* _SOURCE DOCUMENT_
════

Yesterday I attended the Maths teachers conference in Kettering. Here I intend to share some thoughts on the day, and on the workshops I attended. I won’t go into too much depth, and will come bacTo k to these topics in later posts.
The event was hosted by Mark McCourt (@EmathsUK) of La Salle Education (@LaSalleEd) which, to my disappointment, has nothing to do with Dr Benton from ER. The event was in Kettering, and due to an overestimate of my travelling time I arrived an hour before the start. Luckily I wasn’t the only one, and found some similarly early maths teachers to chat with.
The event started with coffee, pastries and an exhibition of stalls from examboards, book suppliers and other such folk. This was another nice opportunity to chat and to learn more about the specs for the new GCSE. It was then off to the theatre where Mark give an intro to the day, and then Andrew Taylor from main sponsor AQA (@AQA) give a short speech to kick us off. It set the tone well and had us all ready for the first main headliner.
Vanessa Pittard (@vanessapittard) – Department of Education
Vanessa gave a great overview of the current changes in maths education policy, and the rationale behind it. She touched on many topics that would be met again throughout the day, such as the importance of mastery and curriculum design. She gave me many starting points from which I hope to learn more and gave me a better understanding of the China/England maths exchange which seems to have been majorly misreported by the press. She spoke about the Maths curricula in the highest performing countries, and something that surprised me was to hear that pupils progress through at the same pace, regardless of ability. She neglected to include the status than in high performing countries teacher spend 30% of their time teacher, with the rest spent planning, preparing and assessing as well as working on improving their practice. Compared to the UK, where it’s 90%.

════

* _DIRECTIVES_
A: Using the post about the maths teachers conference, explain in one to three sentences why the writer arrived an hour before the start.
B: Print the stretch of the post from "Yesterday I attended" through "to chat with.", word for word.
The records play no part in this work.

════

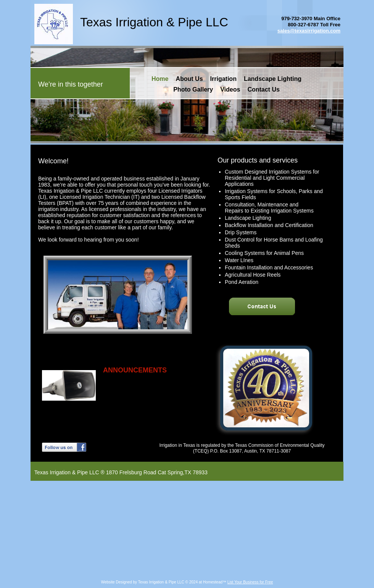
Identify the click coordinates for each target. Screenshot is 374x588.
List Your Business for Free (250, 582)
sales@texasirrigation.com (309, 31)
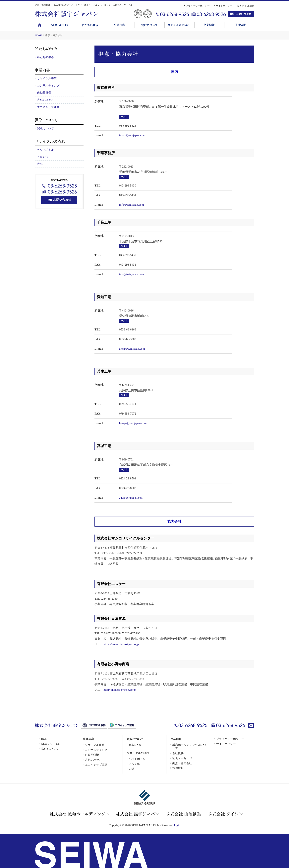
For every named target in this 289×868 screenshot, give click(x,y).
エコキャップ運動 (48, 107)
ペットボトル (45, 150)
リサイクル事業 (47, 78)
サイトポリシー (224, 6)
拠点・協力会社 (182, 763)
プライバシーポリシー (197, 6)
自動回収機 (44, 93)
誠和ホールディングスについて (189, 746)
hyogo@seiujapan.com (133, 423)
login (177, 825)
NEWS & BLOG (50, 744)
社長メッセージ (182, 758)
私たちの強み (45, 57)
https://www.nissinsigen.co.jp (121, 644)
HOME (39, 35)
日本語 (241, 6)
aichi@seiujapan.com (132, 348)
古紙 (40, 164)
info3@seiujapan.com (132, 135)
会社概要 (178, 753)
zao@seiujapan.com (131, 497)
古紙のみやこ (45, 100)
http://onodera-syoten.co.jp (119, 690)
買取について (45, 128)
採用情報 (178, 768)
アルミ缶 (42, 157)
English (250, 6)
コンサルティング (48, 85)
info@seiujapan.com (132, 205)
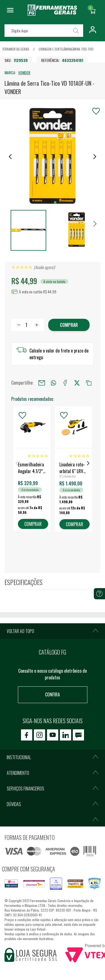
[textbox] (44, 30)
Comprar (69, 325)
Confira (52, 694)
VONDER (24, 72)
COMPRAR (33, 524)
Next (88, 463)
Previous (17, 463)
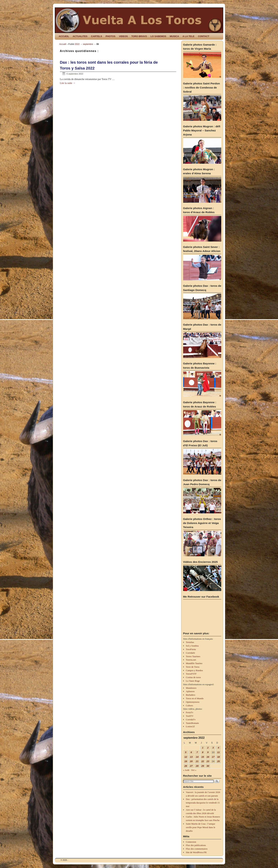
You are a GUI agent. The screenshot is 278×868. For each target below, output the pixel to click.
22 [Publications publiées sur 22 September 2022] (203, 761)
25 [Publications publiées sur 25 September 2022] (218, 761)
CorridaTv (190, 719)
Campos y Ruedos (194, 670)
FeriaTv (189, 712)
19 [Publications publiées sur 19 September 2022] (186, 761)
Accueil (63, 44)
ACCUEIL (64, 36)
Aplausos (190, 691)
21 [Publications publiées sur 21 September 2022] (197, 761)
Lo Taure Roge (193, 681)
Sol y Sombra (192, 646)
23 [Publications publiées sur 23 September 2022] (208, 761)
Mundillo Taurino (194, 663)
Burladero (190, 695)
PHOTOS (110, 36)
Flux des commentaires (196, 849)
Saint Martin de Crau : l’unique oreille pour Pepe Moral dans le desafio (200, 827)
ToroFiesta (191, 649)
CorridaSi (190, 653)
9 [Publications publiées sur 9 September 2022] (208, 752)
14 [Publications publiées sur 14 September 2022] (197, 757)
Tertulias (190, 642)
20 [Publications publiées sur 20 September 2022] (191, 761)
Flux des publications (196, 845)
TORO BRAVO (139, 36)
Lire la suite (68, 83)
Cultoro (189, 706)
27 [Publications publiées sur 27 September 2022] (191, 766)
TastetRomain (192, 723)
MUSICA (174, 36)
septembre (88, 44)
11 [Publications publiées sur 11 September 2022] (218, 752)
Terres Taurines (193, 656)
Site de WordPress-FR (196, 852)
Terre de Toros (192, 667)
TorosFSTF (191, 674)
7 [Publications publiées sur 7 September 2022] (197, 752)
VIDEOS (123, 36)
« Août (186, 770)
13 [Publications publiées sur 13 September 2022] (191, 757)
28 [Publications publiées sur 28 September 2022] (197, 766)
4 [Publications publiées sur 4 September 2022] (218, 748)
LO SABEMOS (158, 36)
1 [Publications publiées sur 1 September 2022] (203, 748)
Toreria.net (191, 660)
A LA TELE (188, 36)
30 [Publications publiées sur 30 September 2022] (208, 766)
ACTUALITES (80, 36)
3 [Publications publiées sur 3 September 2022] (213, 748)
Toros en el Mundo (194, 699)
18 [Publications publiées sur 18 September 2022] (218, 757)
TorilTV (189, 716)
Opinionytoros (192, 702)
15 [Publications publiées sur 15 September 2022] (203, 757)
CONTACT (204, 36)
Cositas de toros (193, 677)
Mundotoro (191, 688)
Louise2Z (190, 726)
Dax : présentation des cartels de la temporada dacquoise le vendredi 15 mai (203, 803)
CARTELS (96, 36)
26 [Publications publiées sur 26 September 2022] (186, 766)
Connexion (191, 842)
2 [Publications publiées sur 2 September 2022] (208, 748)
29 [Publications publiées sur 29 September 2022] (203, 766)
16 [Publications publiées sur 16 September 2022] (208, 757)
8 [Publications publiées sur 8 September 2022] (203, 752)
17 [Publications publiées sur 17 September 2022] (213, 757)
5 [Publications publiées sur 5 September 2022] (186, 752)
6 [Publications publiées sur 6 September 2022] (191, 752)
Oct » (193, 770)
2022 (77, 44)
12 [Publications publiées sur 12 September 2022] (186, 757)
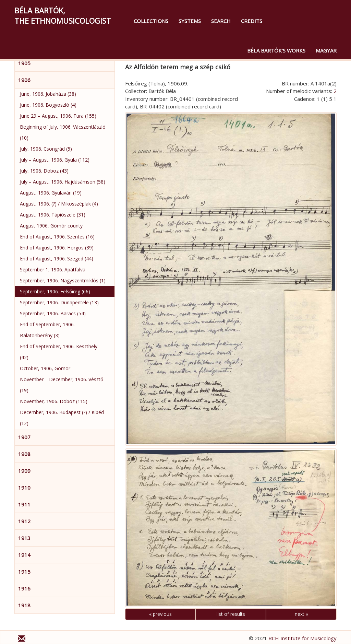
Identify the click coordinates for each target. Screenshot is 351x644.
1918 (24, 605)
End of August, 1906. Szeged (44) (57, 258)
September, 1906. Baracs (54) (53, 313)
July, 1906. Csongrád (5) (46, 149)
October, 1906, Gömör (45, 368)
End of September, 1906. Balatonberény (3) (47, 330)
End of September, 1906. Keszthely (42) (59, 352)
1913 (24, 538)
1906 (24, 80)
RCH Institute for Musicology (302, 638)
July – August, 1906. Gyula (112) (55, 160)
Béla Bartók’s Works (276, 50)
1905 (24, 63)
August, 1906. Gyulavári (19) (51, 192)
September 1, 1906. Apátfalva (52, 269)
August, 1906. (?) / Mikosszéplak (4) (59, 203)
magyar (326, 50)
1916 (24, 588)
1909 (24, 471)
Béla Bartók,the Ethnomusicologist (63, 15)
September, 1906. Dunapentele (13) (59, 302)
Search (221, 21)
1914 (24, 555)
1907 (24, 437)
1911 (24, 504)
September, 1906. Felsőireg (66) (55, 291)
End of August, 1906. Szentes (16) (57, 236)
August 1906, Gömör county (51, 225)
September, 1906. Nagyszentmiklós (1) (63, 280)
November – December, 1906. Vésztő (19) (61, 385)
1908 (24, 454)
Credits (252, 21)
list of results (231, 614)
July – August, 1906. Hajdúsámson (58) (62, 182)
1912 (24, 521)
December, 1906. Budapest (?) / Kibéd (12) (62, 418)
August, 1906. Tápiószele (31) (52, 214)
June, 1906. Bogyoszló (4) (48, 105)
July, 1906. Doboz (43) (44, 171)
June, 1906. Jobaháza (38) (48, 94)
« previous (160, 614)
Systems (190, 21)
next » (301, 614)
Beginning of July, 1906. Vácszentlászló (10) (63, 132)
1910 (24, 488)
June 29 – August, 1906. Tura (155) (58, 116)
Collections (151, 21)
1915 (24, 572)
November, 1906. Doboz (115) (53, 401)
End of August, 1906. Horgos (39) (57, 247)
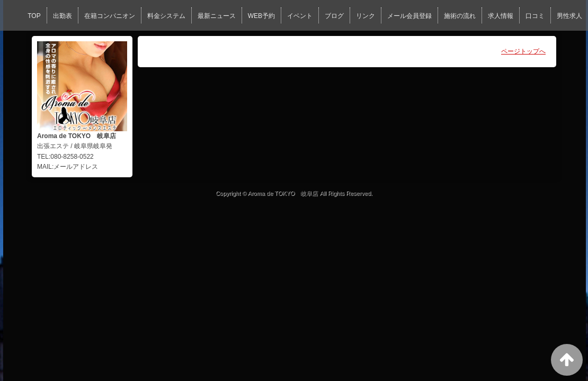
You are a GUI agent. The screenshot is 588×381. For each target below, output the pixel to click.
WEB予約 (261, 16)
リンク (366, 16)
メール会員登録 (409, 16)
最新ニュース (217, 16)
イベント (300, 16)
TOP (34, 16)
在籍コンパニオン (110, 16)
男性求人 (569, 16)
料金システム (166, 16)
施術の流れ (460, 16)
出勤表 (63, 16)
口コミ (535, 16)
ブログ (334, 16)
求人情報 (501, 16)
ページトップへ (523, 51)
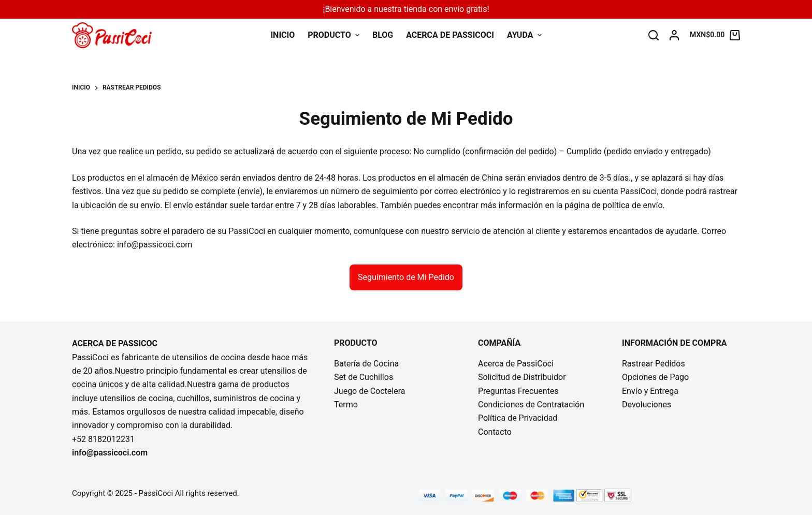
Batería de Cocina (366, 363)
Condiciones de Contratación (531, 404)
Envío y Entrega (650, 391)
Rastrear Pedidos (654, 363)
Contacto (495, 432)
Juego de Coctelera (370, 391)
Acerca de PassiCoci (516, 363)
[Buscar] (654, 35)
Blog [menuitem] (383, 35)
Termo (346, 404)
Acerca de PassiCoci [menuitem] (450, 35)
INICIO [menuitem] (282, 35)
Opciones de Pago (655, 377)
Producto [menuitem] (335, 35)
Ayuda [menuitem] (524, 35)
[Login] (674, 35)
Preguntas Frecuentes (518, 391)
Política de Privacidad (517, 418)
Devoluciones (646, 404)
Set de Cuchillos (364, 377)
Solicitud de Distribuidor (522, 377)
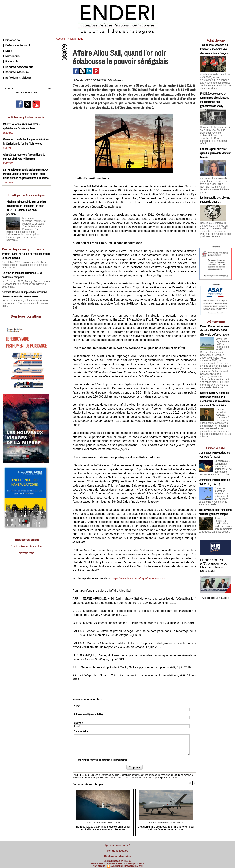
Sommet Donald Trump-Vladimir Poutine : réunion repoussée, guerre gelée (25, 288)
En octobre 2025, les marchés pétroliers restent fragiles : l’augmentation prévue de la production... (26, 261)
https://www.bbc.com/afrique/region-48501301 (141, 578)
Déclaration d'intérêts (117, 854)
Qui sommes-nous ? (117, 845)
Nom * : (78, 706)
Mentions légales (118, 849)
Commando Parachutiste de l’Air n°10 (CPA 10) (214, 463)
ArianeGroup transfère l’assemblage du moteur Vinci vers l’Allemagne (25, 152)
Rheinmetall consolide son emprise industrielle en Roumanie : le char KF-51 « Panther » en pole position (26, 207)
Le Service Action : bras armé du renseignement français (215, 492)
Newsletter (26, 545)
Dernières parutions (26, 308)
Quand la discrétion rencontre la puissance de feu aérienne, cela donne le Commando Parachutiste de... (215, 477)
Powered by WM (133, 864)
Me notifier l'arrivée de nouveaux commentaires (102, 760)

════

* _EXERCISE SOLUTIONS_
A: The writer overestimated the travelling time to Kettering and so arrived an hour early.

B:
Yesterday I attended the Maths teachers conference in Kettering. Here I intend to share some thoughts on the day, and on the workshops I attended. I won’t go into too much depth, and will come bacTo k to these topics in later posts.
The event was hosted by Mark McCourt (@EmathsUK) of La Salle Education (@LaSalleEd) which, to my disappointment, has nothing to do with Dr Benton from ER. The event was in Kettering, and due to an overestimate of my travelling time I arrived an hour before the start. Luckily I wasn’t the only one, and found some similarly early maths teachers to chat with.